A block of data
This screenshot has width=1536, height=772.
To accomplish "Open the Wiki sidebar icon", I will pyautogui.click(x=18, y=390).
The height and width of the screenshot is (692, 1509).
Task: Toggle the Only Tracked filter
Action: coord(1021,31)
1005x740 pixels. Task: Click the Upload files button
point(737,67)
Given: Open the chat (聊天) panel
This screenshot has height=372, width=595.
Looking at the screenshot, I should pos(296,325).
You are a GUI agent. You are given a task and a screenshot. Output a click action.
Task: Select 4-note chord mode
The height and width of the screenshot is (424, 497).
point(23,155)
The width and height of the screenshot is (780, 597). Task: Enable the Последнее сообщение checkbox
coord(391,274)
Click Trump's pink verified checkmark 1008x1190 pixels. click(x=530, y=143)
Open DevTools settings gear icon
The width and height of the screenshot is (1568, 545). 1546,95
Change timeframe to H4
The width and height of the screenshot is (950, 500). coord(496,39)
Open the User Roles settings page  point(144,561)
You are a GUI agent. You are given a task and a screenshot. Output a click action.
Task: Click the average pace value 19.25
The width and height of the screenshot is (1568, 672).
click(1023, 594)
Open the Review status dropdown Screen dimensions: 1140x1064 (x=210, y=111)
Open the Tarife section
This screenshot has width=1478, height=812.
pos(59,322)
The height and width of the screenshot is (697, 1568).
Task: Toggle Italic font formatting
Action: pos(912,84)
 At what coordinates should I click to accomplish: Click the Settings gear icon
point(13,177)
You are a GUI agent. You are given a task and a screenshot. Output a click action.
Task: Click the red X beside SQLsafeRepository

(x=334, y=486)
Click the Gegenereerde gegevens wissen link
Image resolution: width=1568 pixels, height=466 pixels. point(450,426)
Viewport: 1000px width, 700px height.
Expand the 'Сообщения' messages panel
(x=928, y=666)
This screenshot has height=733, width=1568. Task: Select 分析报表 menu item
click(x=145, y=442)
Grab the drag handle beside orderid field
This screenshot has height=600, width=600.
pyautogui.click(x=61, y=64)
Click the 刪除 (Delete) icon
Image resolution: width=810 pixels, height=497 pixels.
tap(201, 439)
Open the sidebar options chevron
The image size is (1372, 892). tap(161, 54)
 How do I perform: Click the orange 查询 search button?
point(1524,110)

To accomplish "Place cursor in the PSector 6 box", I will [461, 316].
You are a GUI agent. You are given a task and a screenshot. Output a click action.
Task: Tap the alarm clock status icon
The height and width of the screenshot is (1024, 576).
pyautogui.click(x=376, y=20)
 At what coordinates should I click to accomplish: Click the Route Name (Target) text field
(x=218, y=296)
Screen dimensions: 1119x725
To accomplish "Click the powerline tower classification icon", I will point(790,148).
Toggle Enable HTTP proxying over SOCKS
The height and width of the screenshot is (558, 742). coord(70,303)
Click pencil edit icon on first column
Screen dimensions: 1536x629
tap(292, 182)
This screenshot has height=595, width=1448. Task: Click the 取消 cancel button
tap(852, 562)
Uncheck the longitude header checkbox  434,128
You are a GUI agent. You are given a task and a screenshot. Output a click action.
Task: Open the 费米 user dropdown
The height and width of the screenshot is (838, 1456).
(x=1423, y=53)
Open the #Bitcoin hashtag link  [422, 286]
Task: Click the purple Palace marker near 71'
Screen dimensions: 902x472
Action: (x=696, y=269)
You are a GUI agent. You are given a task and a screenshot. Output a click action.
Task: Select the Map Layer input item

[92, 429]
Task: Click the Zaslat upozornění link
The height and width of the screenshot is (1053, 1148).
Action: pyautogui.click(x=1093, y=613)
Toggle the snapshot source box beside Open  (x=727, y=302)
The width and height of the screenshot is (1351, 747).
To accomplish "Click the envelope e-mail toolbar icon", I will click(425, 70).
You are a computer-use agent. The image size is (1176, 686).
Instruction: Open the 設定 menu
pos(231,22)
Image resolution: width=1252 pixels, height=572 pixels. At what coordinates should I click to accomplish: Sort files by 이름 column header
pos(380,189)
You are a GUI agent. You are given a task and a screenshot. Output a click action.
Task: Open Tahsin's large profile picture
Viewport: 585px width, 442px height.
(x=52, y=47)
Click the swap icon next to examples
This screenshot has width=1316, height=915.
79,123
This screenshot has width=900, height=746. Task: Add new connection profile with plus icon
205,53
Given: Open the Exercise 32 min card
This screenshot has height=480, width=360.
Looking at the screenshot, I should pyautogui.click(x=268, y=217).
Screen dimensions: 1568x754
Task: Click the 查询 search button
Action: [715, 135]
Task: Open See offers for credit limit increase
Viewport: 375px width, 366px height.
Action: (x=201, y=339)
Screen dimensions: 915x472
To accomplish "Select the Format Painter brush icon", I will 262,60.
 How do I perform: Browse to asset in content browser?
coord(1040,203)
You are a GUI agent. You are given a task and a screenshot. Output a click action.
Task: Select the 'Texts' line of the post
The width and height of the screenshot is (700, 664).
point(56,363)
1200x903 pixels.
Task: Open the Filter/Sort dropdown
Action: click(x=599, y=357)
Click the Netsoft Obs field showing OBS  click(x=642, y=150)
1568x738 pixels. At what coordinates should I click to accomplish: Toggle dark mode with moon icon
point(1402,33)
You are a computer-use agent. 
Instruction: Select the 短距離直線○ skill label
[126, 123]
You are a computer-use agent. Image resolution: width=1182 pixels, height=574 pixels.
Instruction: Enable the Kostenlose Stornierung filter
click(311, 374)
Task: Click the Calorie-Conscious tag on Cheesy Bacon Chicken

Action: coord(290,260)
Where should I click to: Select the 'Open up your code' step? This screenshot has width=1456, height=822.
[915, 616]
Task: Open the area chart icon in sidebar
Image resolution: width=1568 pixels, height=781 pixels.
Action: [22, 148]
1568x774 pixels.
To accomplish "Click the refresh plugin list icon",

▶ [STATED TASK]: Turn every line in the items above into a Markdown table with two columns, Row and Line. Number the rows in order and leave out blank lines.

▶ [RESPONSE TO THIS EXERCISE]:
| Row | Line |
|---|---|
| 1 | This screenshot has width=1536, height=772. |
| 2 | To accomplish "Open the Wiki sidebar icon", I will pyautogui.click(x=18, y=390). |
| 3 | The height and width of the screenshot is (692, 1509). |
| 4 | Task: Toggle the Only Tracked filter |
| 5 | Action: coord(1021,31) |
| 6 | 1005x740 pixels. Task: Click the Upload files button |
| 7 | point(737,67) |
| 8 | Given: Open the chat (聊天) panel |
| 9 | This screenshot has height=372, width=595. |
| 10 | Looking at the screenshot, I should pos(296,325). |
| 11 | You are a GUI agent. You are given a task and a screenshot. Output a click action. |
| 12 | Task: Select 4-note chord mode |
| 13 | The height and width of the screenshot is (424, 497). |
| 14 | point(23,155) |
| 15 | The width and height of the screenshot is (780, 597). Task: Enable the Последнее сообщение checkbox |
| 16 | coord(391,274) |
| 17 | Click Trump's pink verified checkmark 1008x1190 pixels. click(x=530, y=143) |
| 18 | Open DevTools settings gear icon |
| 19 | The width and height of the screenshot is (1568, 545). 1546,95 |
| 20 | Change timeframe to H4 |
| 21 | The width and height of the screenshot is (950, 500). coord(496,39) |
| 22 | Open the User Roles settings page  point(144,561) |
| 23 | You are a GUI agent. You are given a task and a screenshot. Output a click action. |
| 24 | Task: Click the average pace value 19.25 |
| 25 | The width and height of the screenshot is (1568, 672). |
| 26 | click(1023, 594) |
| 27 | Open the Review status dropdown Screen dimensions: 1140x1064 (x=210, y=111) |
| 28 | Open the Tarife section |
| 29 | This screenshot has width=1478, height=812. |
| 30 | pos(59,322) |
| 31 | The height and width of the screenshot is (697, 1568). |
| 32 | Task: Toggle Italic font formatting |
| 33 | Action: pos(912,84) |
| 34 |  At what coordinates should I click to accomplish: Click the Settings gear icon |
| 35 | point(13,177) |
| 36 | You are a GUI agent. You are given a task and a screenshot. Output a click action. |
| 37 | Task: Click the red X beside SQLsafeRepository |
| 38 | (x=334, y=486) |
| 39 | Click the Gegenereerde gegevens wissen link |
| 40 | Image resolution: width=1568 pixels, height=466 pixels. point(450,426) |
| 41 | Viewport: 1000px width, 700px height. |
| 42 | Expand the 'Сообщения' messages panel |
| 43 | (x=928, y=666) |
| 44 | This screenshot has height=733, width=1568. Task: Select 分析报表 menu item |
| 45 | click(x=145, y=442) |
| 46 | Grab the drag handle beside orderid field |
| 47 | This screenshot has height=600, width=600. |
| 48 | pyautogui.click(x=61, y=64) |
| 49 | Click the 刪除 (Delete) icon |
| 50 | Image resolution: width=810 pixels, height=497 pixels. |
| 51 | tap(201, 439) |
| 52 | Open the sidebar options chevron |
| 53 | The image size is (1372, 892). tap(161, 54) |
| 54 |  How do I perform: Click the orange 查询 search button? |
| 55 | point(1524,110) |
| 56 | To accomplish "Place cursor in the PSector 6 box", I will [461, 316]. |
| 57 | You are a GUI agent. You are given a task and a screenshot. Output a click action. |
| 58 | Task: Tap the alarm clock status icon |
| 59 | The height and width of the screenshot is (1024, 576). |
| 60 | pyautogui.click(x=376, y=20) |
| 61 |  At what coordinates should I click to accomplish: Click the Route Name (Target) text field |
| 62 | (x=218, y=296) |
| 63 | Screen dimensions: 1119x725 |
| 64 | To accomplish "Click the powerline tower classification icon", I will point(790,148). |
| 65 | Toggle Enable HTTP proxying over SOCKS |
| 66 | The height and width of the screenshot is (558, 742). coord(70,303) |
| 67 | Click pencil edit icon on first column |
| 68 | Screen dimensions: 1536x629 |
| 69 | tap(292, 182) |
| 70 | This screenshot has height=595, width=1448. Task: Click the 取消 cancel button |
| 71 | tap(852, 562) |
| 72 | Uncheck the longitude header checkbox  434,128 |
| 73 | You are a GUI agent. You are given a task and a screenshot. Output a click action. |
| 74 | Task: Open the 费米 user dropdown |
| 75 | The height and width of the screenshot is (838, 1456). |
| 76 | (x=1423, y=53) |
| 77 | Open the #Bitcoin hashtag link  [422, 286] |
| 78 | Task: Click the purple Palace marker near 71' |
| 79 | Screen dimensions: 902x472 |
| 80 | Action: (x=696, y=269) |
| 81 | You are a GUI agent. You are given a task and a screenshot. Output a click action. |
| 82 | Task: Select the Map Layer input item |
| 83 | [92, 429] |
| 84 | Task: Click the Zaslat upozornění link |
| 85 | The height and width of the screenshot is (1053, 1148). |
| 86 | Action: pyautogui.click(x=1093, y=613) |
| 87 | Toggle the snapshot source box beside Open  (x=727, y=302) |
| 88 | The width and height of the screenshot is (1351, 747). |
| 89 | To accomplish "Click the envelope e-mail toolbar icon", I will click(425, 70). |
| 90 | You are a computer-use agent. The image size is (1176, 686). |
| 91 | Instruction: Open the 設定 menu |
| 92 | pos(231,22) |
| 93 | Image resolution: width=1252 pixels, height=572 pixels. At what coordinates should I click to accomplish: Sort files by 이름 column header |
| 94 | pos(380,189) |
| 95 | You are a GUI agent. You are given a task and a screenshot. Output a click action. |
| 96 | Task: Open Tahsin's large profile picture |
| 97 | Viewport: 585px width, 442px height. |
| 98 | (x=52, y=47) |
| 99 | Click the swap icon next to examples |
| 100 | This screenshot has width=1316, height=915. |
| 101 | 79,123 |
| 102 | This screenshot has width=900, height=746. Task: Add new connection profile with plus icon |
| 103 | 205,53 |
| 104 | Given: Open the Exercise 32 min card |
| 105 | This screenshot has height=480, width=360. |
| 106 | Looking at the screenshot, I should pyautogui.click(x=268, y=217). |
| 107 | Screen dimensions: 1568x754 |
| 108 | Task: Click the 查询 search button |
| 109 | Action: [715, 135] |
| 110 | Task: Open See offers for credit limit increase |
| 111 | Viewport: 375px width, 366px height. |
| 112 | Action: (x=201, y=339) |
| 113 | Screen dimensions: 915x472 |
| 114 | To accomplish "Select the Format Painter brush icon", I will 262,60. |
| 115 |  How do I perform: Browse to asset in content browser? |
| 116 | coord(1040,203) |
| 117 | You are a GUI agent. You are given a task and a screenshot. Output a click action. |
| 118 | Task: Select the 'Texts' line of the post |
| 119 | The width and height of the screenshot is (700, 664). |
| 120 | point(56,363) |
| 121 | 1200x903 pixels. |
| 122 | Task: Open the Filter/Sort dropdown |
| 123 | Action: click(x=599, y=357) |
| 124 | Click the Netsoft Obs field showing OBS  click(x=642, y=150) |
| 125 | 1568x738 pixels. At what coordinates should I click to accomplish: Toggle dark mode with moon icon |
| 126 | point(1402,33) |
| 127 | You are a computer-use agent.  |
| 128 | Instruction: Select the 短距離直線○ skill label |
| 129 | [126, 123] |
| 130 | You are a computer-use agent. Image resolution: width=1182 pixels, height=574 pixels. |
| 131 | Instruction: Enable the Kostenlose Stornierung filter |
| 132 | click(311, 374) |
| 133 | Task: Click the Calorie-Conscious tag on Cheesy Bacon Chicken |
| 134 | Action: coord(290,260) |
| 135 | Where should I click to: Select the 'Open up your code' step? This screenshot has width=1456, height=822. |
| 136 | [915, 616] |
| 137 | Task: Open the area chart icon in sidebar |
| 138 | Image resolution: width=1568 pixels, height=781 pixels. |
| 139 | Action: [22, 148] |
| 140 | 1568x774 pixels. |
| 141 | To accomplish "Click the refresh plugin list icon", |